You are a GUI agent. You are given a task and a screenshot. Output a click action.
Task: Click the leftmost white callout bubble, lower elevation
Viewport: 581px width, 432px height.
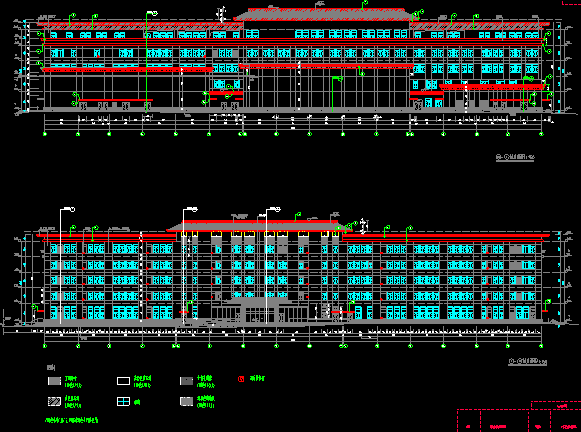click(x=72, y=210)
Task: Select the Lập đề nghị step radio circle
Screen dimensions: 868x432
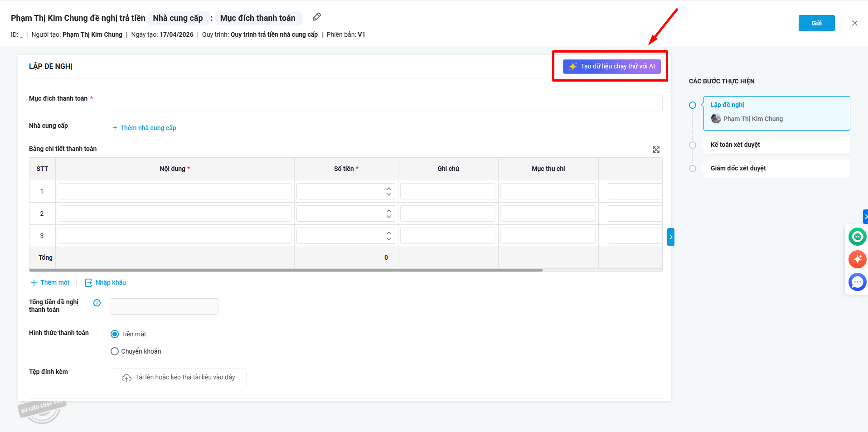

● **What you are asked to do**:
Reproduce the entire listing above precisely, but keep the images out.

● **Finished task**:
You are a GUI agent. You are given a task and a screenshot. Output a click action.
Task: Click the leftmost white callout bubble, lower elevation
Viewport: 581px width, 432px height.
click(x=72, y=210)
Task: Select the Lập đề nghị step radio circle
Screen dimensions: 868x432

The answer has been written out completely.